**** Passage for review

Consumer Credit Counseling Service News Articles
These are tough times. No doubt about it. So what if you’ve used up your emergency fund? Rebuilding happens slowly. Just like the first time. But there are plenty of things you can do to help you get back to where you were. It takes hard work, but it’s worth it for the security you’ll get in return.
- LAY OUT A NEW BUDGET
During any rough patch, laying out a new budget to make your money stretch is a great step. While things are probably still tight, a new budget is in order yet again.
Make saving a part of your budget. You’ve heard it before…PAY YOURSELF FIRST. Consider automating payments like a regular bill to keep the savings constant. Start small. Once you reach your goals, establish a new spending plan.
2. FIND A SIDE HUSTLE
Maybe your income still isn’t what it used to be? Consider adding another stream of money into your bank account. It doesn’t have to be permanent. Finding a side hustle can be a quick way to grow your savings, and it can give you a little extra pocket change when you reach those goals.
Some people choose to creat their own side venture based on a hobby or craft. Others take up babysitting, dog-walking or other services in their free time. There are seasonal jobs coming up with Fed-Ex and Amazon delivery. There are even many work-from-home options that may make you some extra cash. It’s worth looking into these options to see if they’re a viable way to boost your financial recovery.
3. CUT LITTLE LUXURIES – for NOW.
Giving up a weekly meal out or an entertainment subscription for a while might make you a little sad, but the reality is that a quick cleanse can help you reach your goals a bit faster. Remember you can adjust to what works for you. You can always cut back without cutting everything.
Most important: evaluate your priorities. Keep things that genuinely make you happy while reducing other expenses. Give yourself a few new coffee flavors for home rather than going out for your caffeine pick-me-up. It’s all about balance.

********

## Task
Can you continue the article on rebuilding an emergency fund after the last paragraph, which ends "It's all about balance"?

**** Material shown

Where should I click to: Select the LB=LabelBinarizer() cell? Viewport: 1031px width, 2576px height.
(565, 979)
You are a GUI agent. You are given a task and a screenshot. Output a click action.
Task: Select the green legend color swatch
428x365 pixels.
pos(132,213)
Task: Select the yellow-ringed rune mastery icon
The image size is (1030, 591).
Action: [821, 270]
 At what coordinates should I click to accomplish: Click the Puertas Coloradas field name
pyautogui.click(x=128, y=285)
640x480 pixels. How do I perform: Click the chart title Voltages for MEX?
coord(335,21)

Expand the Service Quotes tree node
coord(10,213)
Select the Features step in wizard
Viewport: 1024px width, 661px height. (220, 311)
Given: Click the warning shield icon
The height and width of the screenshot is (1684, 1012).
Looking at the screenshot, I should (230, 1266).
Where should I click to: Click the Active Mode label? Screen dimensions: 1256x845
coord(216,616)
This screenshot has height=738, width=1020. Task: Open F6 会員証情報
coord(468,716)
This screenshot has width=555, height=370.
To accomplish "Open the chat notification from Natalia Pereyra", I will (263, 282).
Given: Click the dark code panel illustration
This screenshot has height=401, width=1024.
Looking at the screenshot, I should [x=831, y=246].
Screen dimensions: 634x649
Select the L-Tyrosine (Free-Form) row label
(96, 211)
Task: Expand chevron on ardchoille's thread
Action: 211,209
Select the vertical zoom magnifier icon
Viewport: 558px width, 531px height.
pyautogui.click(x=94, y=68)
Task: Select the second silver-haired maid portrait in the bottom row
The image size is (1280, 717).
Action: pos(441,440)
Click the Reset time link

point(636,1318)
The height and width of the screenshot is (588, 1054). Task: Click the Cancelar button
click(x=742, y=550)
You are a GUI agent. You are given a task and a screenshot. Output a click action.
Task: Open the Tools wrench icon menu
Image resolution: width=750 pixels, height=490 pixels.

********

## Task result
4. PUT OFF LARGER FINANCIAL GOALS
It may be tought to put a pause on saving for your down payment or reducing your school loans. BUT your safety net needs to come first – you’ve proven already that you need it, so you know its value.
This does not mean that your larger goals won’t happen. You need to remain patient and save. Once you reach your target goal for your emergency fund, you can refocus your efforts on other long-term goals.
5. REASSESS REGULARLY
Even if you haven’t quite bounced back from tough times, it can be a great idea to look at your budget at the end of each month to see how you could adjust and plan for the future. As you get closer to your savings goals, you can take a look at your budget and see where you may have room to save a little more or even relax a bit based on your needs and goals.
You may get your emergency fund back quicker than you realize! At worst, you can head off bad habits before they make planning harder over time.
REBUILD YOUR SAVINGS FOR PEACE OF MIND
Bottom line: Everyone’s budget is different. One thing is for sure, your emergency fund isn’t the place to skimp. When you’re responsible with your finances, your cushion can catch you so you can bounce back strong and build again in case you need it.